= Beginning of Section =
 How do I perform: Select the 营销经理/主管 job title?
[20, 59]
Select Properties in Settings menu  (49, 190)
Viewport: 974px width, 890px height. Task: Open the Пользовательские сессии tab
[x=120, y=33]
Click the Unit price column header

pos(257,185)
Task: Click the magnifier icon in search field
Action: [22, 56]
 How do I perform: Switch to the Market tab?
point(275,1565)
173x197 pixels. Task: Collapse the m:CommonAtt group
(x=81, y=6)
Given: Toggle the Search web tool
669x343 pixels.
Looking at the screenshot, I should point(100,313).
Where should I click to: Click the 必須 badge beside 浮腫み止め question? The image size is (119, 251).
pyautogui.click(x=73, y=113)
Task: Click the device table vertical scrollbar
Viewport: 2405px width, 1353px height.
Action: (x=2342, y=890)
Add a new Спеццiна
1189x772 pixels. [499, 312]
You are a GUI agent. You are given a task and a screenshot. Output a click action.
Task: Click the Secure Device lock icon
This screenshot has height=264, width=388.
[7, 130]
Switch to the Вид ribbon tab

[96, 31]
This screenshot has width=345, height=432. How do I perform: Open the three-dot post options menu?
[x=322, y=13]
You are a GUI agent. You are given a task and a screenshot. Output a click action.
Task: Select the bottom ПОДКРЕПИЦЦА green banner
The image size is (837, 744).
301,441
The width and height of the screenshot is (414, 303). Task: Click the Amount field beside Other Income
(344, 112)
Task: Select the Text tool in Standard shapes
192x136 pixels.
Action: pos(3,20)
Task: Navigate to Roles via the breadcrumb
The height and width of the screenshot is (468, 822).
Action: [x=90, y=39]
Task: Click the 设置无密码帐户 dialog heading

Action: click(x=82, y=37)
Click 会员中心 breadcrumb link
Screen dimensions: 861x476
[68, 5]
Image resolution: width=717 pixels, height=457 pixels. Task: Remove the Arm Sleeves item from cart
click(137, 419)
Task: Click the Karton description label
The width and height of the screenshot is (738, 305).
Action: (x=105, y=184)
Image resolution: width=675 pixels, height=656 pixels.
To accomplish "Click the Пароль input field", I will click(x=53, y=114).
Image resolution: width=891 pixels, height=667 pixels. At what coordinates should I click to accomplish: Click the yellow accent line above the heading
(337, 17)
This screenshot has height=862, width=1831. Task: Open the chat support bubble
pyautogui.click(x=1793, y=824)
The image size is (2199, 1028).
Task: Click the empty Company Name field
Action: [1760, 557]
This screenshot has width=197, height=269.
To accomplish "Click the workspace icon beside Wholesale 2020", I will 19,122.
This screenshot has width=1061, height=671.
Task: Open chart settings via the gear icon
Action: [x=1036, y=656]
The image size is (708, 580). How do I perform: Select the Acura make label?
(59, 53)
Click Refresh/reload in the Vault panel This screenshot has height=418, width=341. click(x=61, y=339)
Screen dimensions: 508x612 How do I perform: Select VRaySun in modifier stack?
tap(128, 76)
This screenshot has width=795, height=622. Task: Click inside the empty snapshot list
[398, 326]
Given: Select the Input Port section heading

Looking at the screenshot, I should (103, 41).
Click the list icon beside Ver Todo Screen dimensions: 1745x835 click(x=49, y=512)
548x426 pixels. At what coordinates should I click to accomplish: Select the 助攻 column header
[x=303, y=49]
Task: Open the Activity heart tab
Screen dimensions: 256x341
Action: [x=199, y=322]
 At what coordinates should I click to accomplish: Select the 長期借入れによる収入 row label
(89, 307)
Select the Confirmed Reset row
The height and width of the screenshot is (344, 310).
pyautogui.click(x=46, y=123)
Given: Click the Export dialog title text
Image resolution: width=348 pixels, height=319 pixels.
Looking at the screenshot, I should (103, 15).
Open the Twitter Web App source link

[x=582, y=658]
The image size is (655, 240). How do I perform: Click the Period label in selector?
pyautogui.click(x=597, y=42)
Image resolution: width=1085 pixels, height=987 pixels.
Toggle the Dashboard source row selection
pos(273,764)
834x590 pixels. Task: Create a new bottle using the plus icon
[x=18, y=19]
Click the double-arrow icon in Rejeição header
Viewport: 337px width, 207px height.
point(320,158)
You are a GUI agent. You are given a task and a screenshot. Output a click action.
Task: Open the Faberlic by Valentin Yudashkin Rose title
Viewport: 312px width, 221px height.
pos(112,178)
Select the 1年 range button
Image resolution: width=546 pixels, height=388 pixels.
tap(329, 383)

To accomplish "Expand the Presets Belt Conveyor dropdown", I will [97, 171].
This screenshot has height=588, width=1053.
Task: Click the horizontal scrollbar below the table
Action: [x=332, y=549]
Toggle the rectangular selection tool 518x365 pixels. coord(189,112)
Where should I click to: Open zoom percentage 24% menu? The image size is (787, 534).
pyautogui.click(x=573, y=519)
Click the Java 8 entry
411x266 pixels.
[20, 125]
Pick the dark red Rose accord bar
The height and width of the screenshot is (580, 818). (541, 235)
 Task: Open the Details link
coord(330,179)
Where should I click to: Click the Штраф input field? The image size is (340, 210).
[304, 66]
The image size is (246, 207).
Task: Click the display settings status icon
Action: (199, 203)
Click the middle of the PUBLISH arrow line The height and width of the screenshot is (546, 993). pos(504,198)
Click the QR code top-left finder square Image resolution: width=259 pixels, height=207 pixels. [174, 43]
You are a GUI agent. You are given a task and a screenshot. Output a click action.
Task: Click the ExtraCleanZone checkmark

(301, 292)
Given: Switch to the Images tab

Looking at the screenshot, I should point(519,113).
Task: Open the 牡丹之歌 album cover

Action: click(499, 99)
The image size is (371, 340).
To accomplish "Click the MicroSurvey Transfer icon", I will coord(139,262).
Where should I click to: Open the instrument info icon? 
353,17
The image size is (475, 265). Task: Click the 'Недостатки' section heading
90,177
= End of Section =
*Task*
Your job is to write out the data exactly as it stands.

*Solved problem*
 How do I perform: Select the 营销经理/主管 job title?
[20, 59]
Select Properties in Settings menu  (49, 190)
Viewport: 974px width, 890px height. Task: Open the Пользовательские сессии tab
[x=120, y=33]
Click the Unit price column header

pos(257,185)
Task: Click the magnifier icon in search field
Action: [22, 56]
 How do I perform: Switch to the Market tab?
point(275,1565)
173x197 pixels. Task: Collapse the m:CommonAtt group
(x=81, y=6)
Given: Toggle the Search web tool
669x343 pixels.
Looking at the screenshot, I should point(100,313).
Where should I click to: Click the 必須 badge beside 浮腫み止め question? The image size is (119, 251).
pyautogui.click(x=73, y=113)
Task: Click the device table vertical scrollbar
Viewport: 2405px width, 1353px height.
Action: (x=2342, y=890)
Add a new Спеццiна
1189x772 pixels. [499, 312]
You are a GUI agent. You are given a task and a screenshot. Output a click action.
Task: Click the Secure Device lock icon
This screenshot has height=264, width=388.
[7, 130]
Switch to the Вид ribbon tab

[96, 31]
This screenshot has width=345, height=432. How do I perform: Open the three-dot post options menu?
[x=322, y=13]
You are a GUI agent. You are given a task and a screenshot. Output a click action.
Task: Select the bottom ПОДКРЕПИЦЦА green banner
The image size is (837, 744).
301,441
The width and height of the screenshot is (414, 303). Task: Click the Amount field beside Other Income
(344, 112)
Task: Select the Text tool in Standard shapes
192x136 pixels.
Action: pos(3,20)
Task: Navigate to Roles via the breadcrumb
The height and width of the screenshot is (468, 822).
Action: [x=90, y=39]
Task: Click the 设置无密码帐户 dialog heading

Action: click(x=82, y=37)
Click 会员中心 breadcrumb link
Screen dimensions: 861x476
[68, 5]
Image resolution: width=717 pixels, height=457 pixels. Task: Remove the Arm Sleeves item from cart
click(137, 419)
Task: Click the Karton description label
The width and height of the screenshot is (738, 305).
Action: (x=105, y=184)
Image resolution: width=675 pixels, height=656 pixels.
To accomplish "Click the Пароль input field", I will click(x=53, y=114).
Image resolution: width=891 pixels, height=667 pixels. At what coordinates should I click to accomplish: Click the yellow accent line above the heading
(337, 17)
This screenshot has height=862, width=1831. Task: Open the chat support bubble
pyautogui.click(x=1793, y=824)
The image size is (2199, 1028).
Task: Click the empty Company Name field
Action: [1760, 557]
This screenshot has width=197, height=269.
To accomplish "Click the workspace icon beside Wholesale 2020", I will 19,122.
This screenshot has width=1061, height=671.
Task: Open chart settings via the gear icon
Action: [x=1036, y=656]
The image size is (708, 580). How do I perform: Select the Acura make label?
(59, 53)
Click Refresh/reload in the Vault panel This screenshot has height=418, width=341. click(x=61, y=339)
Screen dimensions: 508x612 How do I perform: Select VRaySun in modifier stack?
tap(128, 76)
This screenshot has width=795, height=622. Task: Click inside the empty snapshot list
[398, 326]
Given: Select the Input Port section heading

Looking at the screenshot, I should (103, 41).
Click the list icon beside Ver Todo Screen dimensions: 1745x835 click(x=49, y=512)
548x426 pixels. At what coordinates should I click to accomplish: Select the 助攻 column header
[x=303, y=49]
Task: Open the Activity heart tab
Screen dimensions: 256x341
Action: [x=199, y=322]
 At what coordinates should I click to accomplish: Select the 長期借入れによる収入 row label
(89, 307)
Select the Confirmed Reset row
The height and width of the screenshot is (344, 310).
pyautogui.click(x=46, y=123)
Given: Click the Export dialog title text
Image resolution: width=348 pixels, height=319 pixels.
Looking at the screenshot, I should (103, 15).
Open the Twitter Web App source link

[x=582, y=658]
The image size is (655, 240). How do I perform: Click the Period label in selector?
pyautogui.click(x=597, y=42)
Image resolution: width=1085 pixels, height=987 pixels.
Toggle the Dashboard source row selection
pos(273,764)
834x590 pixels. Task: Create a new bottle using the plus icon
[x=18, y=19]
Click the double-arrow icon in Rejeição header
Viewport: 337px width, 207px height.
point(320,158)
You are a GUI agent. You are given a task and a screenshot. Output a click action.
Task: Open the Faberlic by Valentin Yudashkin Rose title
Viewport: 312px width, 221px height.
pos(112,178)
Select the 1年 range button
Image resolution: width=546 pixels, height=388 pixels.
tap(329, 383)

To accomplish "Expand the Presets Belt Conveyor dropdown", I will [97, 171].
This screenshot has height=588, width=1053.
Task: Click the horizontal scrollbar below the table
Action: [x=332, y=549]
Toggle the rectangular selection tool 518x365 pixels. coord(189,112)
Where should I click to: Open zoom percentage 24% menu? The image size is (787, 534).
pyautogui.click(x=573, y=519)
Click the Java 8 entry
411x266 pixels.
[20, 125]
Pick the dark red Rose accord bar
The height and width of the screenshot is (580, 818). (541, 235)
 Task: Open the Details link
coord(330,179)
Where should I click to: Click the Штраф input field? The image size is (340, 210).
[304, 66]
The image size is (246, 207).
Task: Click the display settings status icon
Action: (199, 203)
Click the middle of the PUBLISH arrow line The height and width of the screenshot is (546, 993). pos(504,198)
Click the QR code top-left finder square Image resolution: width=259 pixels, height=207 pixels. [174, 43]
You are a GUI agent. You are given a task and a screenshot. Output a click action.
Task: Click the ExtraCleanZone checkmark

(301, 292)
Given: Switch to the Images tab

Looking at the screenshot, I should point(519,113).
Task: Open the 牡丹之歌 album cover

Action: click(499, 99)
The image size is (371, 340).
To accomplish "Click the MicroSurvey Transfer icon", I will coord(139,262).
Where should I click to: Open the instrument info icon? 
353,17
The image size is (475, 265). Task: Click the 'Недостатки' section heading
90,177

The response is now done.